§ **Work required**: Could you return each line from the one bearing "You are a GUI" through the last line of the entries, exactly as it stands, with no pictures?

[Stored items]
****************************************

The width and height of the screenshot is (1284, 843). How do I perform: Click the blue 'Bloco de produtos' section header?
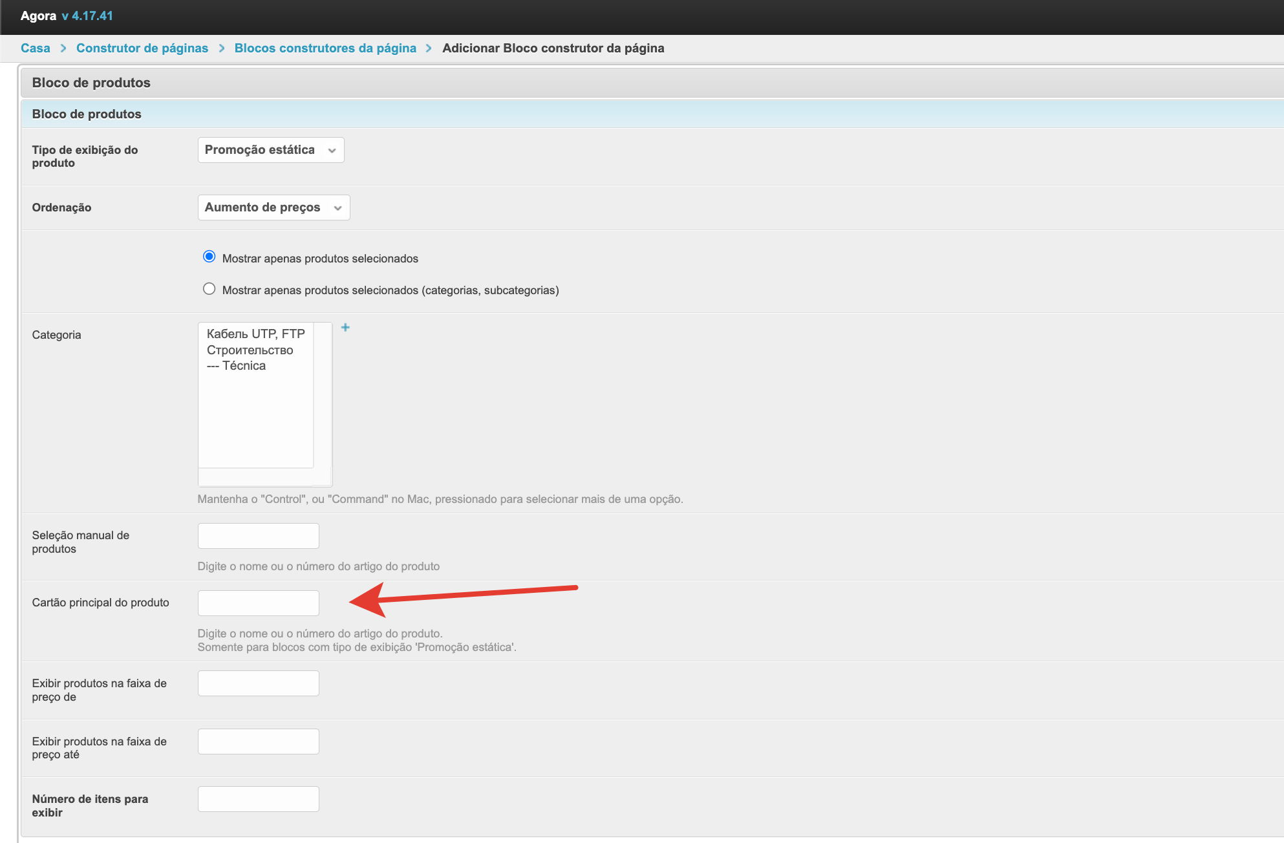pyautogui.click(x=87, y=114)
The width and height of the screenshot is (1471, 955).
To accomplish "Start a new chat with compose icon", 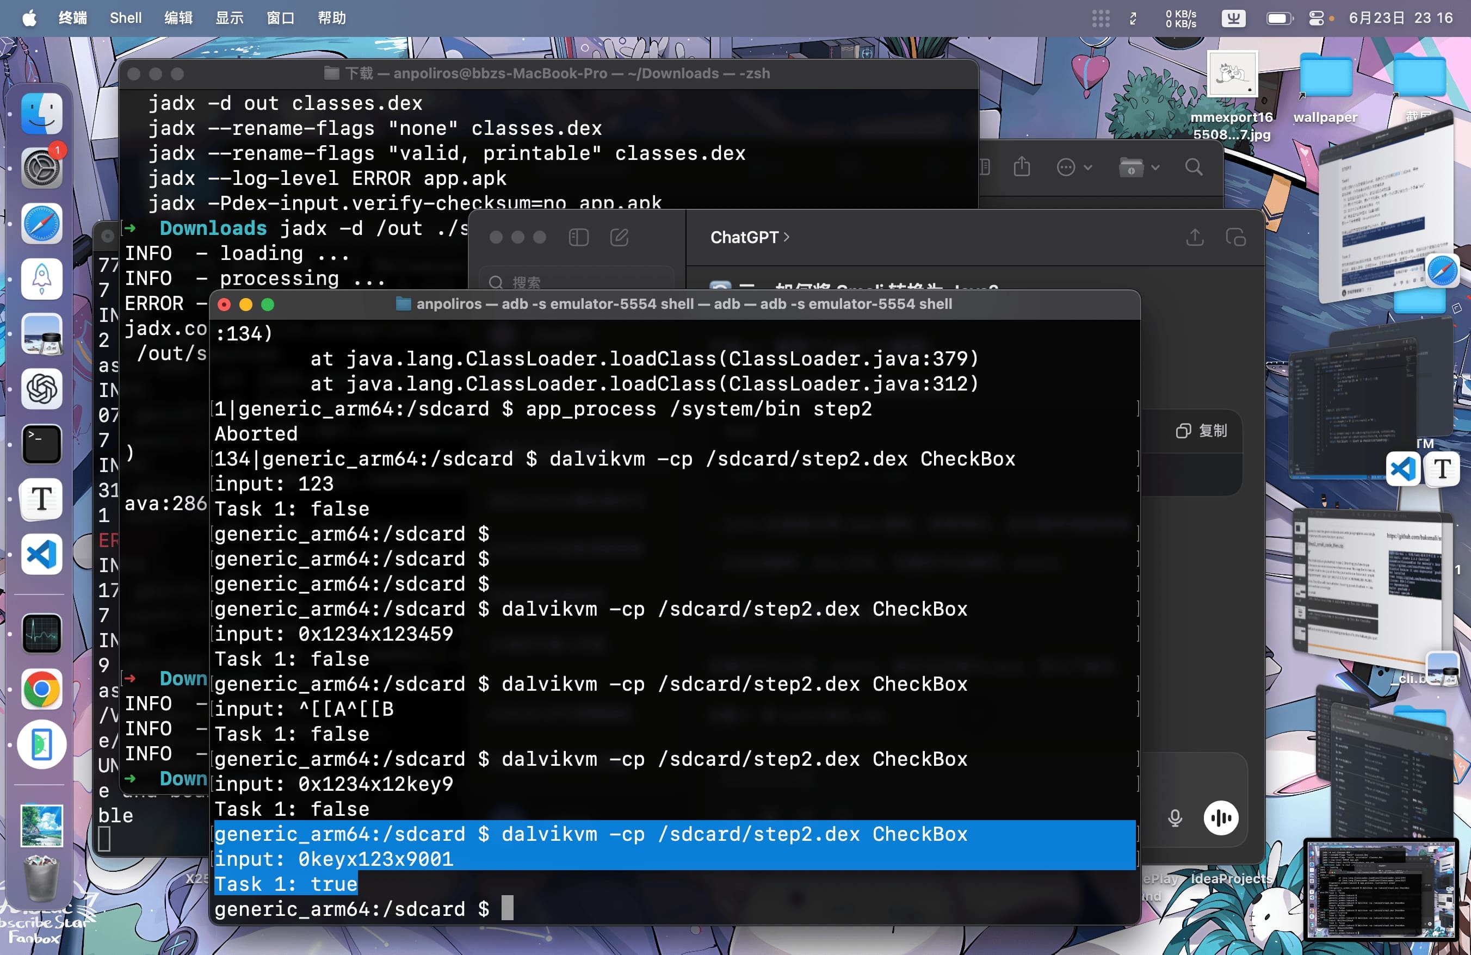I will (619, 237).
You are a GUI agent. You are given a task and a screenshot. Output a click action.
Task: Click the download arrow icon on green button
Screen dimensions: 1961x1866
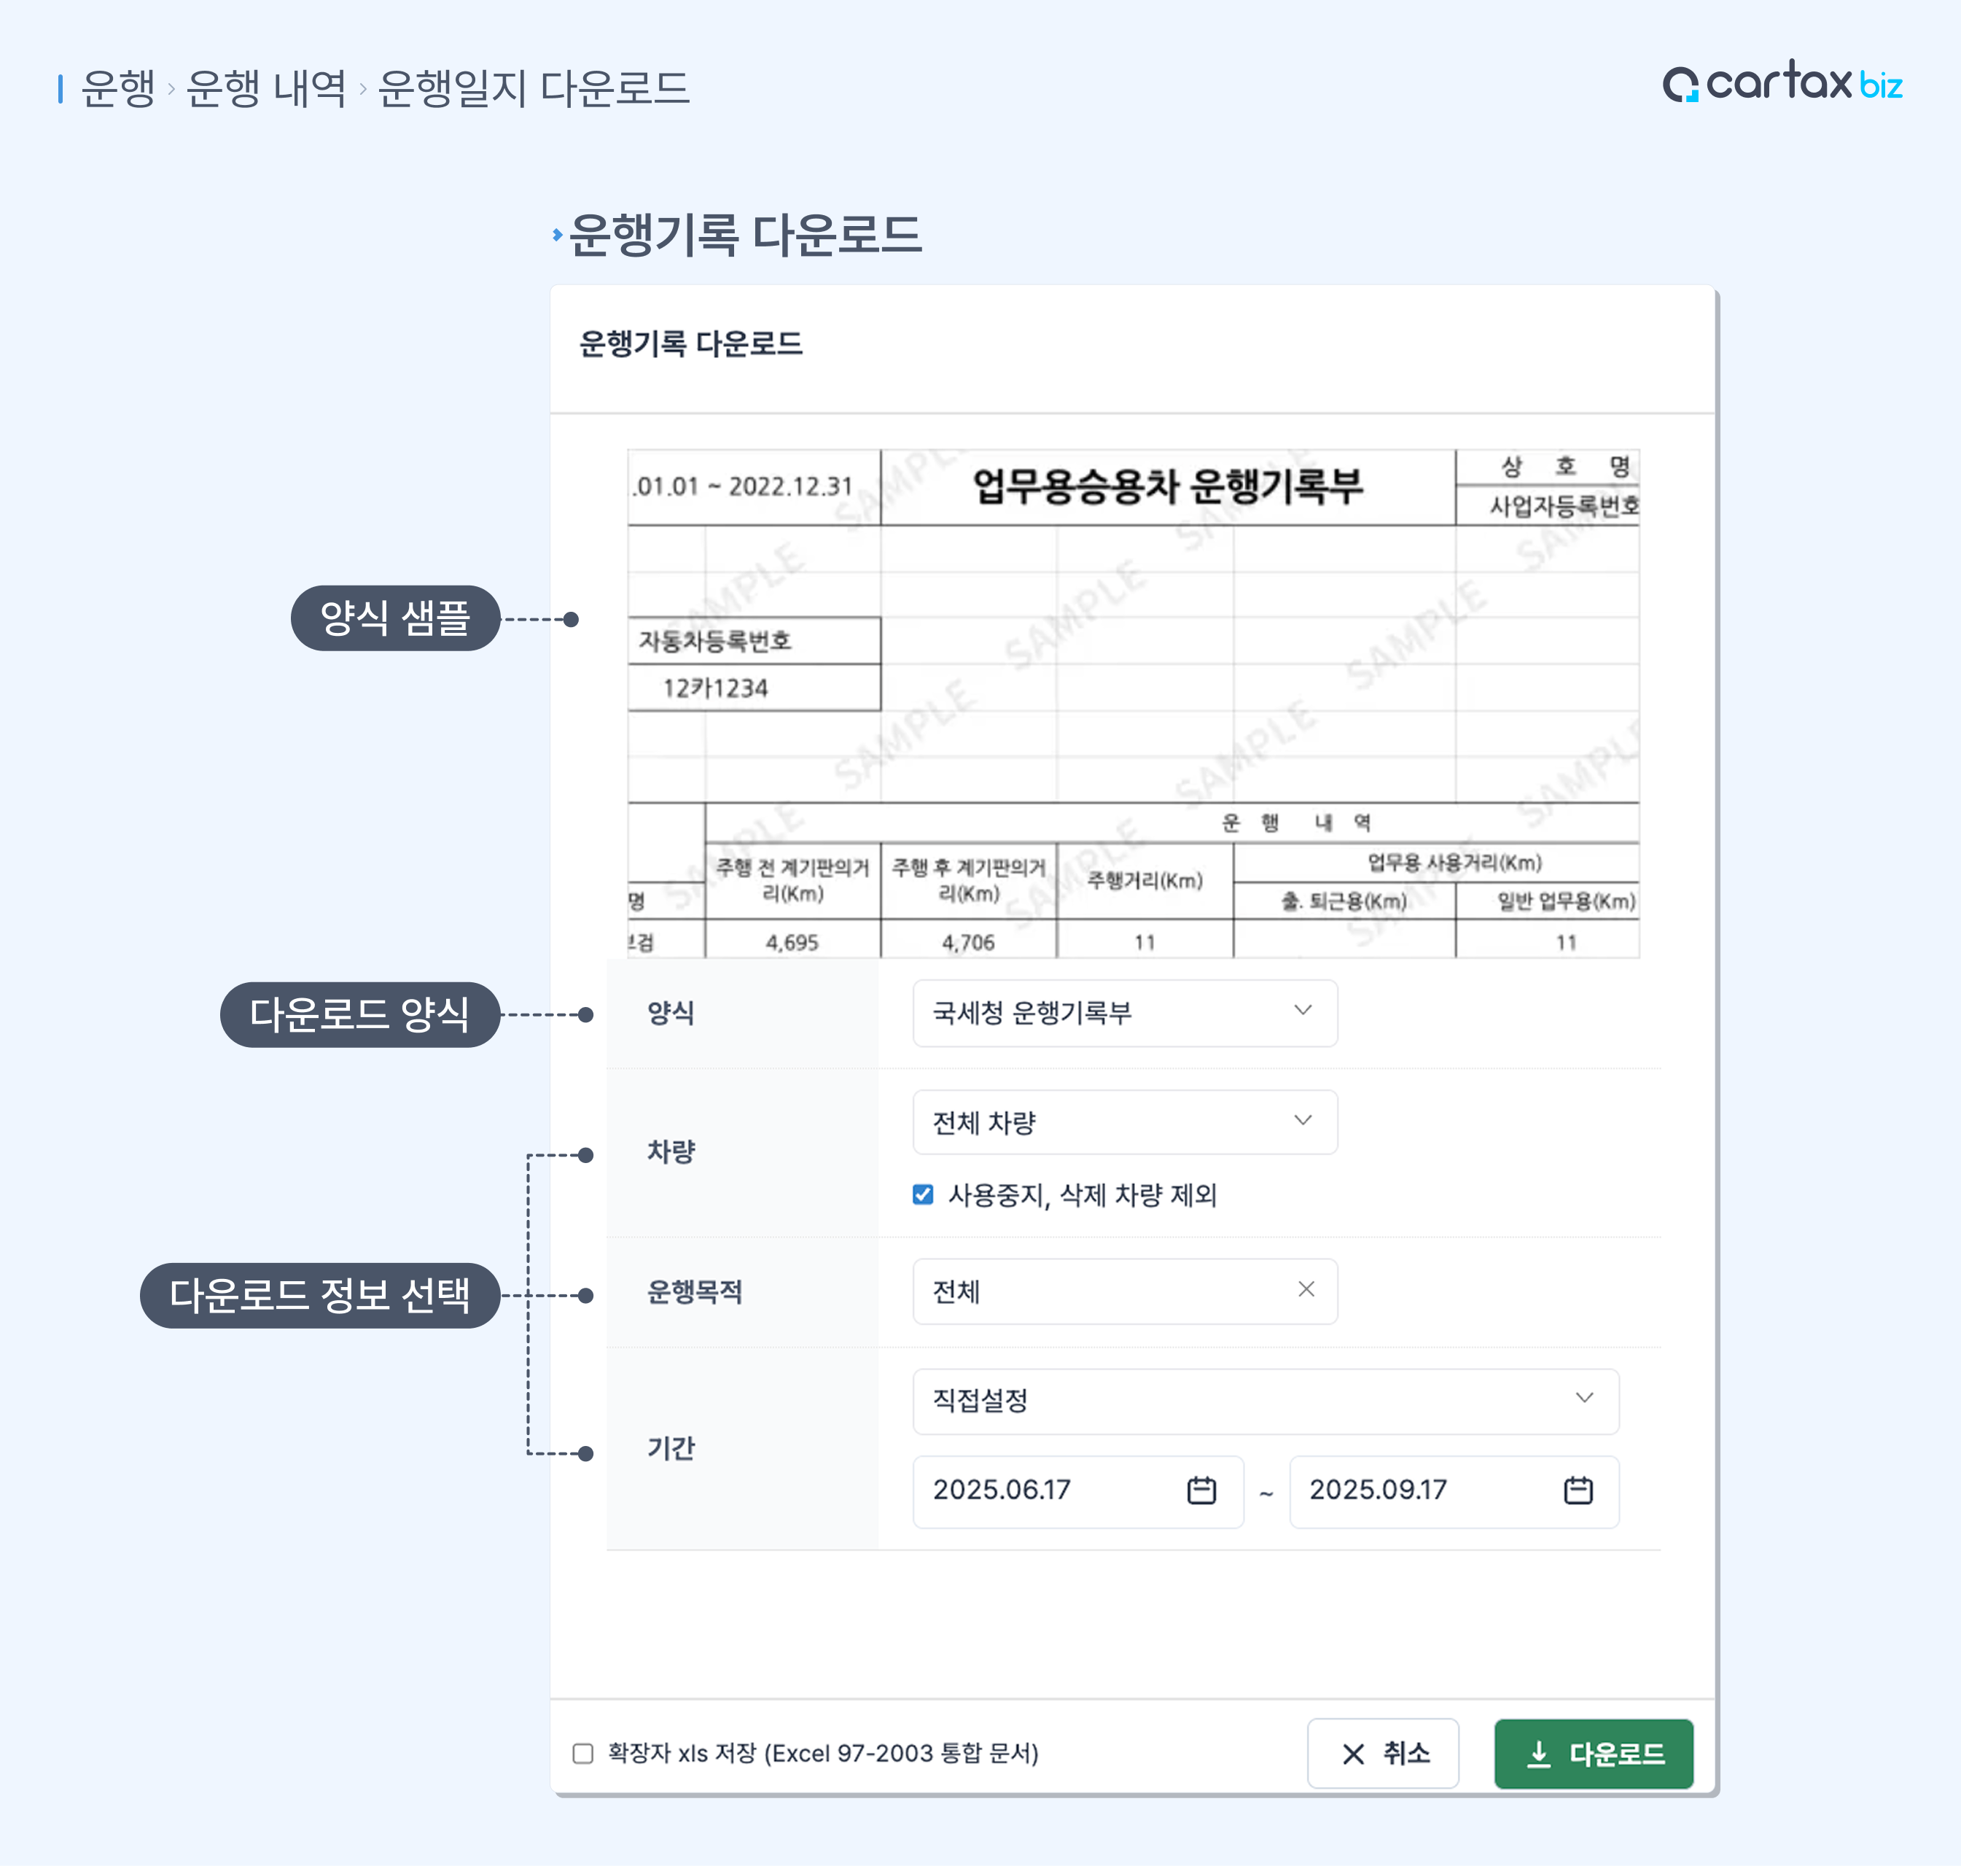click(x=1538, y=1754)
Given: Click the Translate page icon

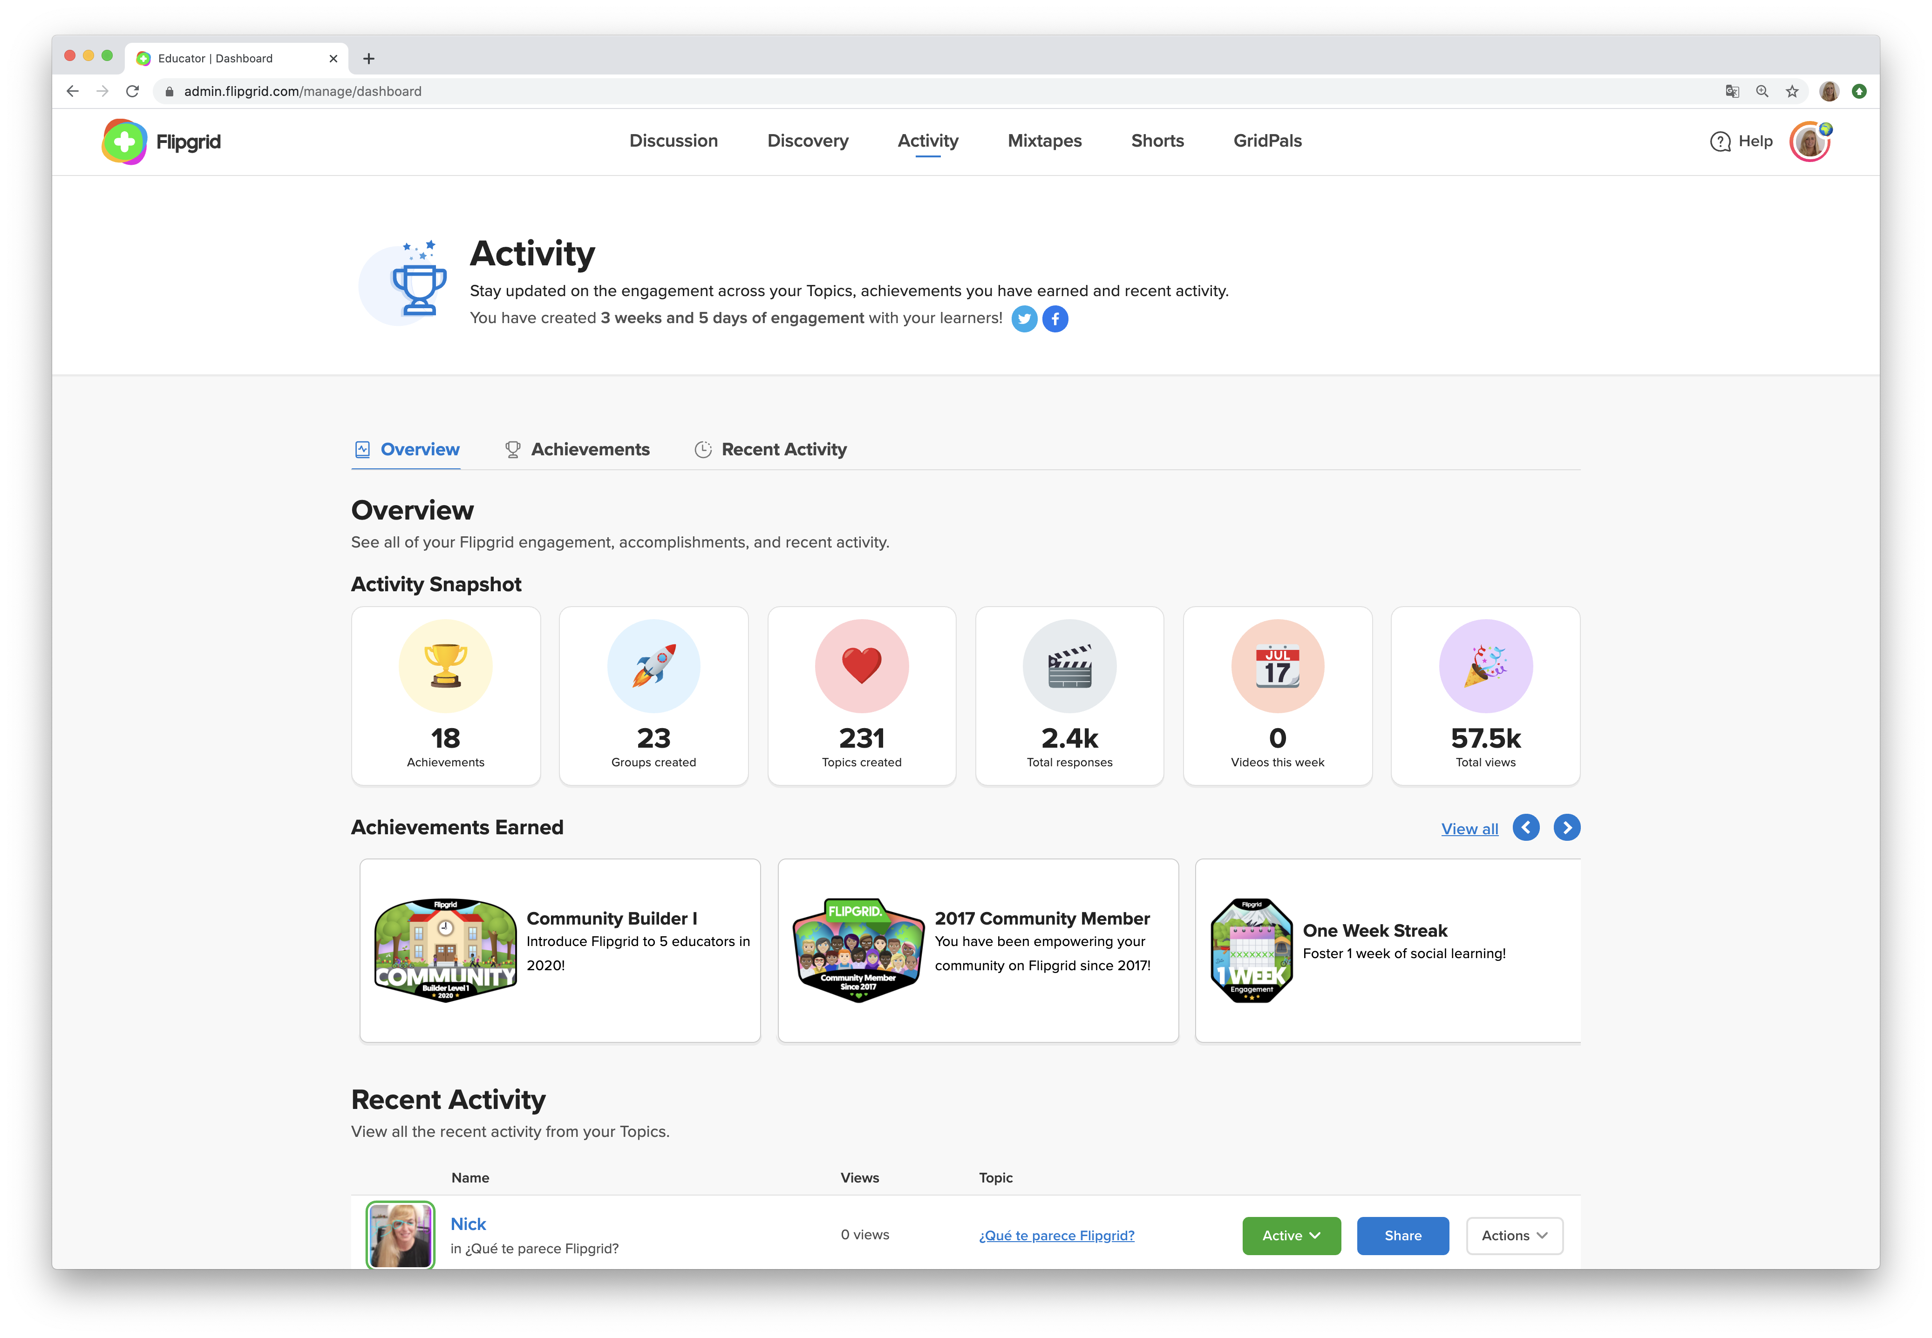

****************************************

§ **Output for this exercise**:
You are a GUI agent. You are given a task and a screenshot. Output a click action.
Task: Click the download arrow icon on green button
Screen dimensions: 1961x1866
click(x=1538, y=1754)
Given: Click the Translate page icon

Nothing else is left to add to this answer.